#### STUDY TEXT:
=== Begin Enclosure ===
Three Tiers, Constantly Confused

Every officer operates at one of three levels — strategic, tactical, or operational.  Confusing them is expensive.  The President sets direction, owns the relationship with the sponsoring organisation, and builds the succession pipeline from day one.  The Vice-Presidents translate that direction into term plans, recruitment pipelines, and educational programmes.  The Secretary, Treasurer, and Sergeant-at-Arms keep the machine running week to week — records, funds, the room.

Plato drew this same tripartite structure in the Republic two millennia before anyone wrote an organisational chart.  Philosopher-kings direct.  Auxiliaries execute.  Craftsmen sustain.  Break any one layer and the whole structure collapses.  A President who personally sets up chairs has not demonstrated humility.  He has demonstrated that nobody trained the Sergeant-at-Arms, and that he does not trust anyone else to do it properly.  That is not devotion.  That is a governance failure wearing a modest smile.

Xenophon’s Cyropaedia makes the same point through Cyrus the Great, who delegated deliberately and held each tier accountable for outcomes, not effort.  Cyrus did not run the Persian imperial administration personally.  He built a structure where each level was resourced and accountable, then left it alone to function.  A President who is everywhere has not built a team. He has built a dependency, and dependencies collapse the moment he takes a fortnight off.

Role ambiguity is not a soft, forgivable failing either.  Dr. Susan E. Jackson’s and Dr. Randall S. Schuler’s 1985 meta-analysis, covering thirty-five years of role stress research, found that ambiguity about what a position actually requires directly impairs performance, raises anxiety, and reduces commitment.  In a volunteer organisation, where the rewards are intrinsic and patience for frustration is thin, ambiguity is corrosive faster than in any paid workplace.  This is why the training session exists.  It is not a courtesy.  It is damage control performed in advance.

The President: On the Spot, Not in the Room

Arthur Wellesley, 1st Duke of Wellington, did not win at Waterloo through inspirational speeches.  He won because, in the weeks before June 1815, he personally reviewed supply lines and officer dispositions with an obsessiveness his peers found excessive.  “I was always on the spot,” he said afterwards, without a trace of false modesty.  The Toastmasters President who delegates everything and then vanishes until the annual awards night is not exercising trust.  He is discovering that the position he assumed he held has quietly eroded while he was not looking.

Contrast that with Charles-Maurice de Talleyrand-Périgord, who served under six French regimes — the Ancien Régime, the Revolution, the Directory, Napoleon, the Restoration, and the July Monarchy — and outlasted every one of them.  He did not survive through ideological flexibility alone.  He survived because he was genuinely, reliably good at his job.  Competence, not charm, is the only form of job security that no regime change can take away from you.  Officers who chase popularity over competence should remember that popularity has never once paid Toastmasters International's dues on time.
=== End Enclosure ===
#### DATASET CONTENT:
=== Begin Enclosure ===
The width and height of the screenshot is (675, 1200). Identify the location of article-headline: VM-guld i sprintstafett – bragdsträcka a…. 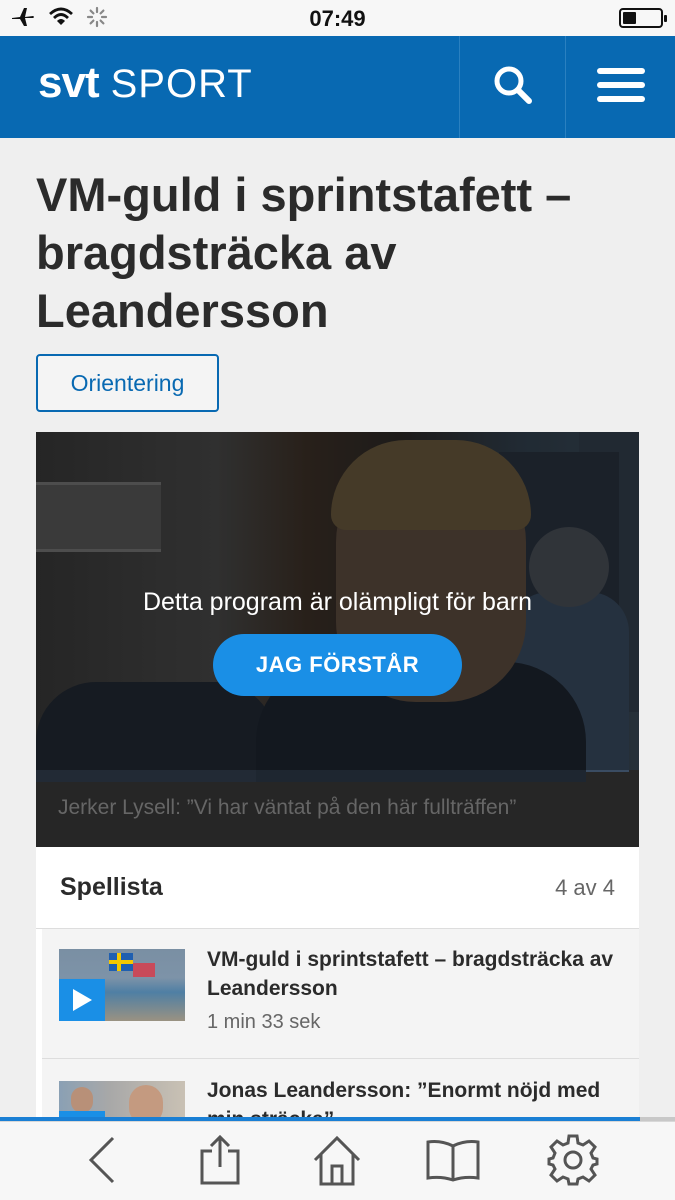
=== End Enclosure ===
#### QUESTIONS ON THE MATERIAL:
A. Return the passage of the officer-roles essay from "Arthur Wellesley, 1st" up to and including "was not looking.".
B. Answer these questions using the officer-roles essay:
(i) Which three officers keep the machine running week to week?
(ii) How many years of role stress research did the 1985 meta-analysis cover?
(iii) Under how many French regimes did Talleyrand serve?
C. Decide whether each statement agrees with the officer-roles essay. Answer yes or no, and quote the words that settle it.
(i) Cyrus ran the Persian imperial administration personally.
(ii) Wellington's peers considered his preparations excessive.
(iii) The Vice-Presidents build the succession pipeline.
Rely solely on the officer-roles essay, without outside knowledge.

#### TASK RESULTS:
A.
Arthur Wellesley, 1st Duke of Wellington, did not win at Waterloo through inspirational speeches.  He won because, in the weeks before June 1815, he personally reviewed supply lines and officer dispositions with an obsessiveness his peers found excessive.  “I was always on the spot,” he said afterwards, without a trace of false modesty.  The Toastmasters President who delegates everything and then vanishes until the annual awards night is not exercising trust.  He is discovering that the position he assumed he held has quietly eroded while he was not looking.

B.
(i) The Secretary, Treasurer, and Sergeant-at-Arms.
(ii) Thirty-five years.
(iii) Six.

C.
(i) No: "Cyrus did not run the Persian imperial administration personally."
(ii) Yes: "with an obsessiveness his peers found excessive"
(iii) No: "The President sets direction, owns the relationship with the sponsoring organisation, and builds the succession pipeline from day one."